Research reveals that sickness absence as a result of mental health problems at work cost Scotland’s employers around £360 million a year – the equivalent of almost £1million a day. At the same time research has also shown that fewer than four in ten employers would consider employing someone with a history of mental health problems, compared to more than six in ten for candidates with a physical disability.

Speaking at the launch of the campaign SAMH Chief Executive, Billy Watson, said: “Many people with mental health problems in Scotland want to work, but face real difficulties in doing so. The ‘Dismissed?’ campaign is about making sure that people in that situation are properly supported.

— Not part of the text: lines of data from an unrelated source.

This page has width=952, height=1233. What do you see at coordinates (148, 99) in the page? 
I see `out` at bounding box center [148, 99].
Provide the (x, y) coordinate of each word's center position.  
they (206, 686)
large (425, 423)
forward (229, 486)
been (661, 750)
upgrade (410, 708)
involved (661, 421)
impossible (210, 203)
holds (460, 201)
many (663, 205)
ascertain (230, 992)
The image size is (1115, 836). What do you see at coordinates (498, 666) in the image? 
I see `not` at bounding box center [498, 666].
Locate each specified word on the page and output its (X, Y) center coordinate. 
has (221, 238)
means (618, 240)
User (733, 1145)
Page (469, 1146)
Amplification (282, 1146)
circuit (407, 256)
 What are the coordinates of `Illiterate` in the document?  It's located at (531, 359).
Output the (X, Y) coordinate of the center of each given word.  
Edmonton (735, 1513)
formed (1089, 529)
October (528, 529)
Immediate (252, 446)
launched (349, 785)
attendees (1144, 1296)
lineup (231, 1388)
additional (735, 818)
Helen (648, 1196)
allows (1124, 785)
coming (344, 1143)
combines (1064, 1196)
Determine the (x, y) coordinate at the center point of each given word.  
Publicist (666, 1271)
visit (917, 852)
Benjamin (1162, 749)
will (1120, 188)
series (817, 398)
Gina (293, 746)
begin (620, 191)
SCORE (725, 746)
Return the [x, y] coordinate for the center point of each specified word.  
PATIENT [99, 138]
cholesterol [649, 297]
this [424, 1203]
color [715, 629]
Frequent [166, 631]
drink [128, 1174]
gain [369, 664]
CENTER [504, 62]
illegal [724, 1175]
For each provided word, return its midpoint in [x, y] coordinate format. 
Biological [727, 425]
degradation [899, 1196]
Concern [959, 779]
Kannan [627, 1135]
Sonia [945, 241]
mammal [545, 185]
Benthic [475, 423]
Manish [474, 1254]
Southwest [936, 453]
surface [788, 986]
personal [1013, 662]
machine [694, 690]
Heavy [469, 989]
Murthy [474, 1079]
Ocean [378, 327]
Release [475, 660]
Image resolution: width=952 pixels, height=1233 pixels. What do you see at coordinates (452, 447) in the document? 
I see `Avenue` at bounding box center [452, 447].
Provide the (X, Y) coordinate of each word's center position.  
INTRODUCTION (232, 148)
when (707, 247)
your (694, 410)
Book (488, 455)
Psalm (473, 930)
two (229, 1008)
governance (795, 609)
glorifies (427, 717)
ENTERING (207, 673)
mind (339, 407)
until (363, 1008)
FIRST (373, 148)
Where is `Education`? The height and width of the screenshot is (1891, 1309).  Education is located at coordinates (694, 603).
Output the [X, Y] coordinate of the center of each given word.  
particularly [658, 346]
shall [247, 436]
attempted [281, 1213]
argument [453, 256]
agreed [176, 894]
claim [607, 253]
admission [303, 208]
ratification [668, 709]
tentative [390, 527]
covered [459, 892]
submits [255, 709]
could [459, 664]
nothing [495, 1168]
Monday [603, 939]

With one in four Scots experiencing mental health problems at some point in their lives, we think this is an issue that all businesses need to be aware of. By offering the right support to employees with mental health problems, employers could cut down on sickness absence, saving the Scottish economy almost £1million a day.

However, some people are currently too unwell to work and our campaign is the first in Scotland to focus on the whole employability journey. We want to make it easier for these individuals to access the benefits that they are entitled to.

In an article linked to the campaign in Holyrood magazine ‘see me’ Campaign Director, Suzie Vestri, highlights encouraging research suggesting that Scottish employers have a more open approach to employing people with experience of mental health problems than those in England.

In the same article, SRN Director, Simon Bradstreet, described the need to find ways to break the ‘cycle of low awareness’ on mental health issues in the workplace, with one potential means being encouraging people to see their experience of living with mental health challenges as a potential asset to employers: “…there is something there about openness and ownership and people saying, ‘Yes, I have had mental health problems, but this is what I can do and what I can bring and this is why I will be an asset to your organisation.’ And then employers are going to start to get the message.